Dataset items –
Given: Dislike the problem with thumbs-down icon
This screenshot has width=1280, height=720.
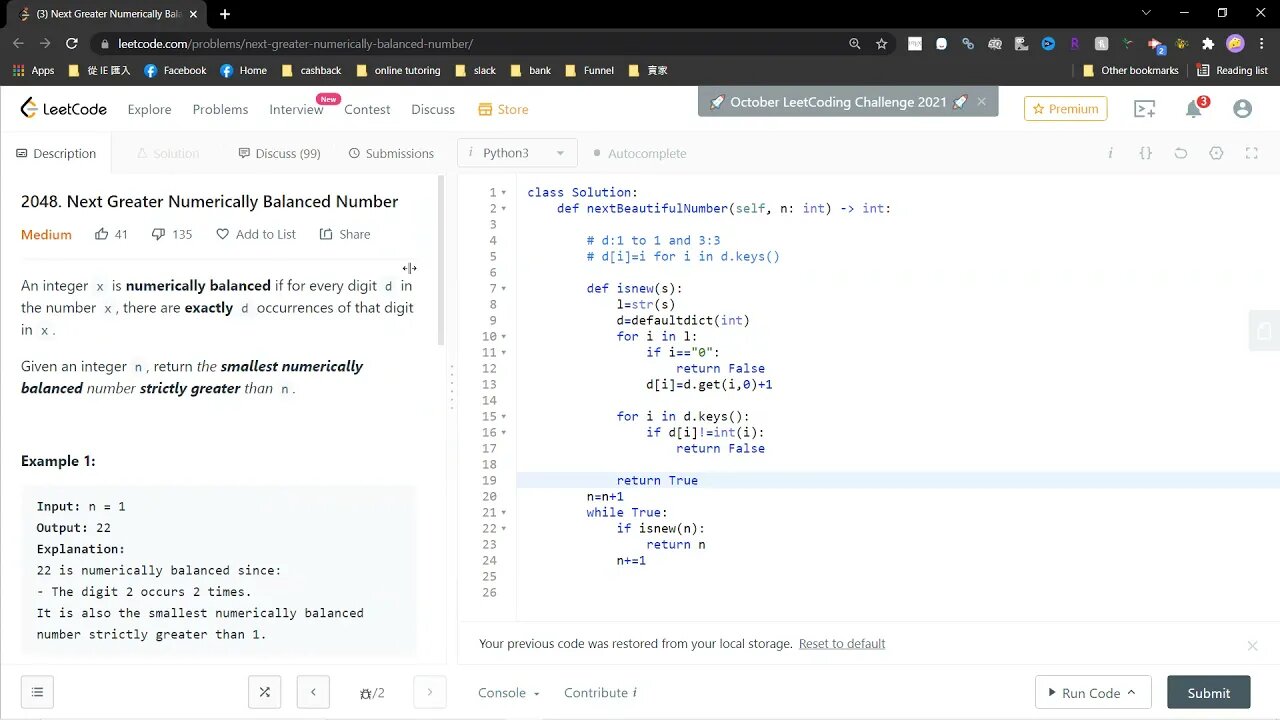Looking at the screenshot, I should coord(158,234).
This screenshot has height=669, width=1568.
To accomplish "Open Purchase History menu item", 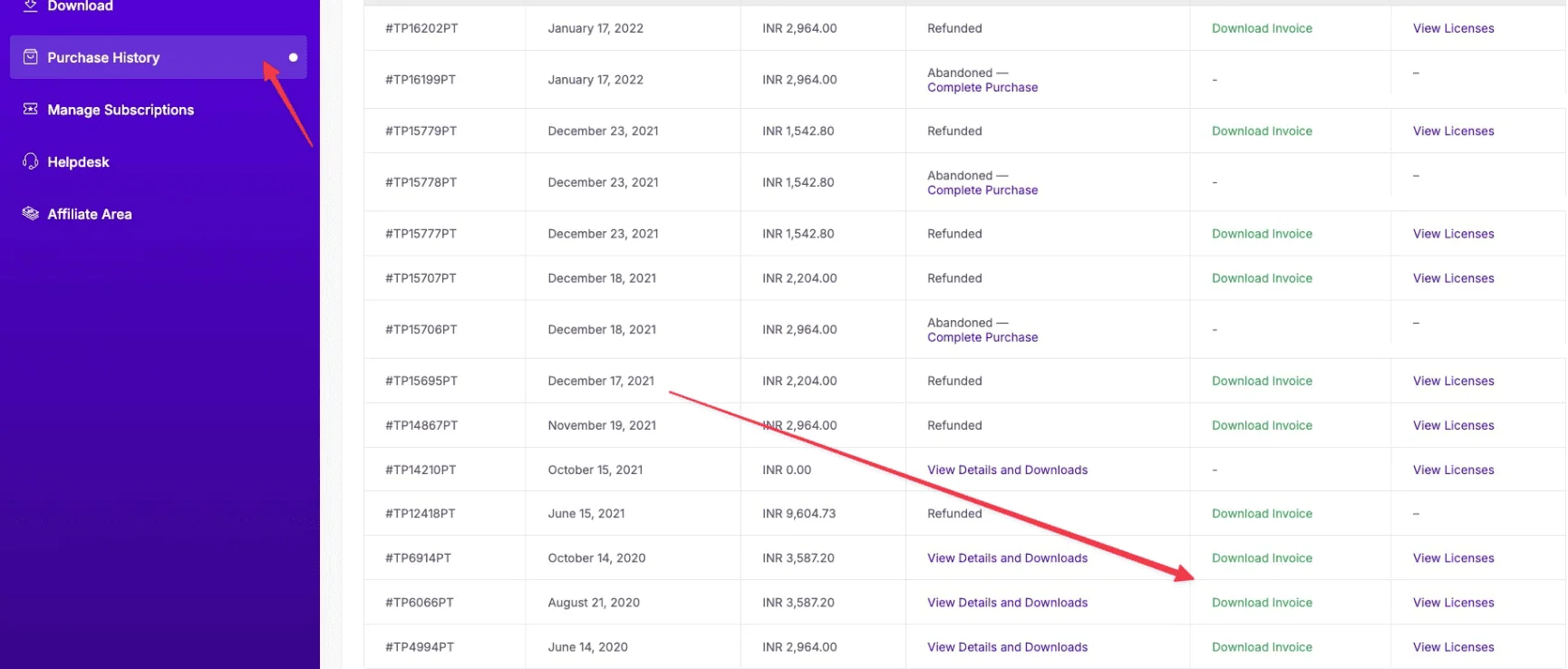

Task –
Rewrite all of the data, replacing every occurrence of "This screenshot has" with "This capture has" and changing nothing else. Omit the pictures from your answer.

Solved exercise –
Given: Dislike the problem with thumbs-down icon
This capture has width=1280, height=720.
Looking at the screenshot, I should coord(158,234).
This capture has height=669, width=1568.
To accomplish "Open Purchase History menu item", 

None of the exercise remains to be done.